2) Memorial Day Flood, Reprise
Austin wasn't hit quite as hard in the spring (recalling the 1981 deluge), but Wimberley and elsewhere in Central Texas were heavily damaged, with loss of life.
3) It Never Rains, But ...
The perennial fights over endangered water rights hit Hays County, where drilling for nearby cities threatened residential wells as well as the future of the Trinity Aquifer – new state restrictions offered temporary relief, but the fight goes on.
4) Highway From Hell
The planners' determination to expand MoPac South from 10 lanes to as many as 16 (in various configurations) seemed undeterred by Austin opposition, not to mention city roads at clogged capacity and no real mass transit plan solutions.
5) Cracks and Fissures
Parks and Rec announced that 25 of the city's 36 swimming pools are leaking, several seriously – amidst other budget woes. Patched for now, awaiting permanent solutions.
6) Solar City
As prices continued to fall, Austin expanded purchases of solar power, adding contracts for 450 megawatts and targeting 600 MW by 2019 – a leap forward for renewables, although another natural gas plant remains under consideration.
7) Closed System
In what might seem like a setback, Ecology Action closed its Ninth & I-35 recycling center after more than a decade of processing myriad commodities – but it was the spread of citywide recycling that enabled the decision.
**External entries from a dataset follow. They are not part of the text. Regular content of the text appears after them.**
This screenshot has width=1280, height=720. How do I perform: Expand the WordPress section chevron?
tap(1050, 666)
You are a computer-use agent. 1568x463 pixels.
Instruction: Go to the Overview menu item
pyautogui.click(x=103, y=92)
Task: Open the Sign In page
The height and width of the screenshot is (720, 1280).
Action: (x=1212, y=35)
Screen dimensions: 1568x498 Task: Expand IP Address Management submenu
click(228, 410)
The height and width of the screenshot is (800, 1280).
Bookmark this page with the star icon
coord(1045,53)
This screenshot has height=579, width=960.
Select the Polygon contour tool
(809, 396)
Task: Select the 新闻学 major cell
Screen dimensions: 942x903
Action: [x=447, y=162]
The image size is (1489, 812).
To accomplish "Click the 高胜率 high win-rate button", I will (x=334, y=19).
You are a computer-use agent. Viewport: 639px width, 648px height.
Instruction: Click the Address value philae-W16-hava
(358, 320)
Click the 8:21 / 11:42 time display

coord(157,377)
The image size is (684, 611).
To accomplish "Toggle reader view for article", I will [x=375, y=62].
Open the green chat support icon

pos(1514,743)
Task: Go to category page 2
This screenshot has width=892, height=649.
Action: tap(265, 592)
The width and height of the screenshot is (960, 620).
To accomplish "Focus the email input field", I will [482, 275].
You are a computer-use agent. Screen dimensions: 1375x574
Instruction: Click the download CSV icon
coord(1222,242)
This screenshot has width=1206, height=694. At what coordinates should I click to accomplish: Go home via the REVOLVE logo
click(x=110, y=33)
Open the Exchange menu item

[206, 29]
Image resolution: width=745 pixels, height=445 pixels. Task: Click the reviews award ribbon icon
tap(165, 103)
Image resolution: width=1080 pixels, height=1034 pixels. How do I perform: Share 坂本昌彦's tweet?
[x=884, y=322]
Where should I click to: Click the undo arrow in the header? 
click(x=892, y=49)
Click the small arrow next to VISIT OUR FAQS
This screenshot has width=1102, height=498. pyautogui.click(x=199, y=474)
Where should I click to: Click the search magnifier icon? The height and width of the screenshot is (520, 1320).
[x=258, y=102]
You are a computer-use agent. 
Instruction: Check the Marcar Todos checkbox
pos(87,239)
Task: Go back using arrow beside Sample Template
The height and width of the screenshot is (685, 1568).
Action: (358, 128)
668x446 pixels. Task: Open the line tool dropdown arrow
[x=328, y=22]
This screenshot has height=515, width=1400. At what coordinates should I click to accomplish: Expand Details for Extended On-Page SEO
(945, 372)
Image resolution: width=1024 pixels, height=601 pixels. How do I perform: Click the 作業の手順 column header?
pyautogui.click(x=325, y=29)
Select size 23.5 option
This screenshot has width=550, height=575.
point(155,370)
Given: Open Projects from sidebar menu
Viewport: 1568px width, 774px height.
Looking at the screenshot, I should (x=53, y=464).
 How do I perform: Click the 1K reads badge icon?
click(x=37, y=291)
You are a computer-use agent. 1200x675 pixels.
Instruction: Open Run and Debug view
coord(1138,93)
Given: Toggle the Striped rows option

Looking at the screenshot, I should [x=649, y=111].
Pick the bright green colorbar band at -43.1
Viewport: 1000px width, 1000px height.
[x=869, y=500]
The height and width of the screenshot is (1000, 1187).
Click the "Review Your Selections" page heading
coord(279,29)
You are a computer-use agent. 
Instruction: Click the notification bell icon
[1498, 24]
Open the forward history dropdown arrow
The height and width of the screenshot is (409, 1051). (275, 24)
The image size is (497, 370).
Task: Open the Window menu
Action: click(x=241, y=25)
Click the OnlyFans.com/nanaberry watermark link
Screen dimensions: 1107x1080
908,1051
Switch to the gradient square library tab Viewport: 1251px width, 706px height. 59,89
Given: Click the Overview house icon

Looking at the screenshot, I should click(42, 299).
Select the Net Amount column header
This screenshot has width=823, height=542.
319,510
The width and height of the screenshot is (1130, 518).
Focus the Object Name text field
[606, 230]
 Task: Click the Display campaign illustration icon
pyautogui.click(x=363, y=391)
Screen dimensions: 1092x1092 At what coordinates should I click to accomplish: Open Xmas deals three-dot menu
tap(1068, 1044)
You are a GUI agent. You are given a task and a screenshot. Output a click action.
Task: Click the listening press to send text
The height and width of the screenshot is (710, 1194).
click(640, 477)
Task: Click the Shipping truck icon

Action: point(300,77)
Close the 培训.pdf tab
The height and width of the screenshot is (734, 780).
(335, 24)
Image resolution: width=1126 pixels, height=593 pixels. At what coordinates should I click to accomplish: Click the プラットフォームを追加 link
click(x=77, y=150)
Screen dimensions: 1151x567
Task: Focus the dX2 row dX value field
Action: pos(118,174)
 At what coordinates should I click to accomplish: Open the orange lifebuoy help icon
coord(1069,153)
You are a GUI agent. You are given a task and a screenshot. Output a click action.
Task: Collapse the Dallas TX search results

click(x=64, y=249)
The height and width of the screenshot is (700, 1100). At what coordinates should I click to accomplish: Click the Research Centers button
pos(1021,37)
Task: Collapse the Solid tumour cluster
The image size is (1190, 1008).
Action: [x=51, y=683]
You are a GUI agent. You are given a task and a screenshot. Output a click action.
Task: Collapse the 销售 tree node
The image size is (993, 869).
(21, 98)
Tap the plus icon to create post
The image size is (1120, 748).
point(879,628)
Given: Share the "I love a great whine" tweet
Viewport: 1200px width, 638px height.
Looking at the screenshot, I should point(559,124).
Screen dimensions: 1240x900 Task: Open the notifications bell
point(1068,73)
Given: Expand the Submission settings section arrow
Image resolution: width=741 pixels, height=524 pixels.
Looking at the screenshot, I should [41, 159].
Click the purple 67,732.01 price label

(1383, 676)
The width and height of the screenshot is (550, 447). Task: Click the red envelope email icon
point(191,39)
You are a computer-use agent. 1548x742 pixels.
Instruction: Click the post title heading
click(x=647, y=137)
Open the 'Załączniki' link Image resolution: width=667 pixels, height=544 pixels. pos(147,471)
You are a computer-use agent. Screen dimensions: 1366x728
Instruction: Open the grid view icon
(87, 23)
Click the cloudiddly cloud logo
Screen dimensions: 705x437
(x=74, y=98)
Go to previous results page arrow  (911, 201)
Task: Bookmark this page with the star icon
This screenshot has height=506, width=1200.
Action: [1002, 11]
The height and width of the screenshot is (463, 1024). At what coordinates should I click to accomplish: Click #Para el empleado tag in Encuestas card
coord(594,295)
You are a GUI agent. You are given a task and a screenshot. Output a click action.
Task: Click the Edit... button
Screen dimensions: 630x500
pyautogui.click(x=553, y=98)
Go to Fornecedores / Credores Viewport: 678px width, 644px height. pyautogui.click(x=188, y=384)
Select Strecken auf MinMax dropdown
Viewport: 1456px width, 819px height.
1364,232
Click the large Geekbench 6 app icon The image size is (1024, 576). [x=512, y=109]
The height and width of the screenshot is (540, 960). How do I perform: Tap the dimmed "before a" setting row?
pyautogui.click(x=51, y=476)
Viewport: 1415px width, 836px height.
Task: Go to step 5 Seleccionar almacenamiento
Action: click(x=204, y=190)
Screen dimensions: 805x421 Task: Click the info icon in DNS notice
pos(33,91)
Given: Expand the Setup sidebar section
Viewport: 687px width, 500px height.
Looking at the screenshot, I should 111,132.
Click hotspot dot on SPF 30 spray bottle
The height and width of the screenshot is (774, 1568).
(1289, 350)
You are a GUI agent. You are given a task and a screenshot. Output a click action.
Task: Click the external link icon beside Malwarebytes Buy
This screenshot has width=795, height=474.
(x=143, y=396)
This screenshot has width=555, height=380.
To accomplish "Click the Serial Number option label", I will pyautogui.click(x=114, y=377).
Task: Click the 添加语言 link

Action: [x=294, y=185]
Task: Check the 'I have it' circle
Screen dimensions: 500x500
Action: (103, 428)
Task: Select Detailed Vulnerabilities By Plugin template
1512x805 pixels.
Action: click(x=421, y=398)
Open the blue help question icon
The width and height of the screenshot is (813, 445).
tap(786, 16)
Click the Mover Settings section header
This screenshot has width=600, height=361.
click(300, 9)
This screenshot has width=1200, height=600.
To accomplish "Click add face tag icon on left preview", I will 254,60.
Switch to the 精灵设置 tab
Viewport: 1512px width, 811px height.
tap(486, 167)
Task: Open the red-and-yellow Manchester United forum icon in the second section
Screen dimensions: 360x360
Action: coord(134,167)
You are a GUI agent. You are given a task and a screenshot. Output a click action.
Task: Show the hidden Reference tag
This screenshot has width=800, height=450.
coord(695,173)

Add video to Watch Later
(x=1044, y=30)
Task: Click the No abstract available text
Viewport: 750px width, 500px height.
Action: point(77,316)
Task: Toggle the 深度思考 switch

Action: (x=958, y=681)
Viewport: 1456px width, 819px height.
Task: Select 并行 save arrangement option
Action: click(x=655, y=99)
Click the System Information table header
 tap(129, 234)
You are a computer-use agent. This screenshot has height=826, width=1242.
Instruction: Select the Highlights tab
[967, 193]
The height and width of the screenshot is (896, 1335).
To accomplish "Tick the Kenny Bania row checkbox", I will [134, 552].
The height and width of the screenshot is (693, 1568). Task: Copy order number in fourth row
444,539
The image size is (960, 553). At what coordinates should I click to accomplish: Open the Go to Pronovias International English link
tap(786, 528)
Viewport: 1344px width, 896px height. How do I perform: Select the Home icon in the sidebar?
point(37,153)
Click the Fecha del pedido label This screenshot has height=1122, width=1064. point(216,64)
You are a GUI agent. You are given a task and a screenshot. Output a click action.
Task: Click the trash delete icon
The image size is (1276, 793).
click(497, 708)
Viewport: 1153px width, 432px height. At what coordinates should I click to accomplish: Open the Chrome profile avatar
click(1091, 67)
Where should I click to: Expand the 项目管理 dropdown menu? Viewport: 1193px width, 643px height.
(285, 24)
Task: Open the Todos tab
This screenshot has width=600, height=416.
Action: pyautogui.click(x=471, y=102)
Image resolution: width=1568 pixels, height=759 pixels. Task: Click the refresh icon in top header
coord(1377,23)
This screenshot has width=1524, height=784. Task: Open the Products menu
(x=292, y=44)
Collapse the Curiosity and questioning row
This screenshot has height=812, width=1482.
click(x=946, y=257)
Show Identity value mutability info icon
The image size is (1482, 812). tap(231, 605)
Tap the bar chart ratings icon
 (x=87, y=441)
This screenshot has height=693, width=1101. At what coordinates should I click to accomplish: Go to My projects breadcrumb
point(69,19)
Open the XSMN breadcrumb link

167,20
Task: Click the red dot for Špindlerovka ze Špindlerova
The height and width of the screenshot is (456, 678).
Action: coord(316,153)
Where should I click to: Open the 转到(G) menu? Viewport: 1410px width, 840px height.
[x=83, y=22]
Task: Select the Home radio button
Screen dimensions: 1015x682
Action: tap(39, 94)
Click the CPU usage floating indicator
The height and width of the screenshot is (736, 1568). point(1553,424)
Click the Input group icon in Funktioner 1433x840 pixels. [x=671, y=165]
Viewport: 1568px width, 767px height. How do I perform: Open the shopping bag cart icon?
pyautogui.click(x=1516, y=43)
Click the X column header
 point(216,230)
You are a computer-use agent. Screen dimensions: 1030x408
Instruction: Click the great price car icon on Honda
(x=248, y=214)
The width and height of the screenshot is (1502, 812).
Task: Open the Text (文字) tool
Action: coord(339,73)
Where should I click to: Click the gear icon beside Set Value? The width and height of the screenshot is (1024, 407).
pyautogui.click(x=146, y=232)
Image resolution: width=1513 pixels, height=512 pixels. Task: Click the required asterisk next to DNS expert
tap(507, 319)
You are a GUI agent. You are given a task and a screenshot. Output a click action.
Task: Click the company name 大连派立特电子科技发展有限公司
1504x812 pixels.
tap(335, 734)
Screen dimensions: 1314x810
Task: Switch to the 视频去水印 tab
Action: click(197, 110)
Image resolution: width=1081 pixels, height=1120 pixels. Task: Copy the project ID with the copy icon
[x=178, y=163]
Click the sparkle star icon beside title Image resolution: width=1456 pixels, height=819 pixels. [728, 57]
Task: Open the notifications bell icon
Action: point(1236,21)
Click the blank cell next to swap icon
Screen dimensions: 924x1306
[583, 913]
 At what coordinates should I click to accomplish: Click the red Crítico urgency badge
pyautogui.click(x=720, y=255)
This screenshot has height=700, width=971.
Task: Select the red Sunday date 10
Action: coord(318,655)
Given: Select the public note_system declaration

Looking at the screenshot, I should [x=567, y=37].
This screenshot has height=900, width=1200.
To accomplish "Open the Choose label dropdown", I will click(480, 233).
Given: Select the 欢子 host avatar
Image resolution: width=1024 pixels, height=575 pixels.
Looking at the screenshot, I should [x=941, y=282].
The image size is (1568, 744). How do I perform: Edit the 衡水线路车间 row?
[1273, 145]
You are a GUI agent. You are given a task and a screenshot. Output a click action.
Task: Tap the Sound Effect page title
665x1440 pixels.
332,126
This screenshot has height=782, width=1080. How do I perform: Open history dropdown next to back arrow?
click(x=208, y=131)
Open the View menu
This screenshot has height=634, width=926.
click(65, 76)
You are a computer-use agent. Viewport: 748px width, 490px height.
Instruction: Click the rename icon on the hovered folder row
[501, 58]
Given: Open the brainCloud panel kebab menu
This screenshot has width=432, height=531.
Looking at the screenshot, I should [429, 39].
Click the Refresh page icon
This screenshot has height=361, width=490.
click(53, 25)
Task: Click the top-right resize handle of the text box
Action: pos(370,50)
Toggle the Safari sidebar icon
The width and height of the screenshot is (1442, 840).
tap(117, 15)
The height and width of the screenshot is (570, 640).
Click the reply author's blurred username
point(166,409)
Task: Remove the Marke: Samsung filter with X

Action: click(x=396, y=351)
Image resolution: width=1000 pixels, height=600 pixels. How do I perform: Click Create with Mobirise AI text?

The good work continues.
8) Drop That Bag
Austin Resource Recovery reported that the two-year-old single-use bag ban dramatically reduced those bags – but multiplied "reusable" plastic bags that are being discarded instead of reused. Next: amendments, and a "culture change."
9) Denialism Don
Not everybody applauded Austin's climate action plans – City Council Member Don Zimmerman called it a government hoax, even haranguing Texas Tech climate scientist Katharine Hayhoe at Council, because she actually knows something about the subject.
10) We'll Always Have Paris
Mayor Steve Adler, Council Member Leslie Pool, and County Commissioner Brigid Shea joined world leaders in a U.N. Conference on Climate Change that actually showed promise of concerted action against global warming: reason for hope.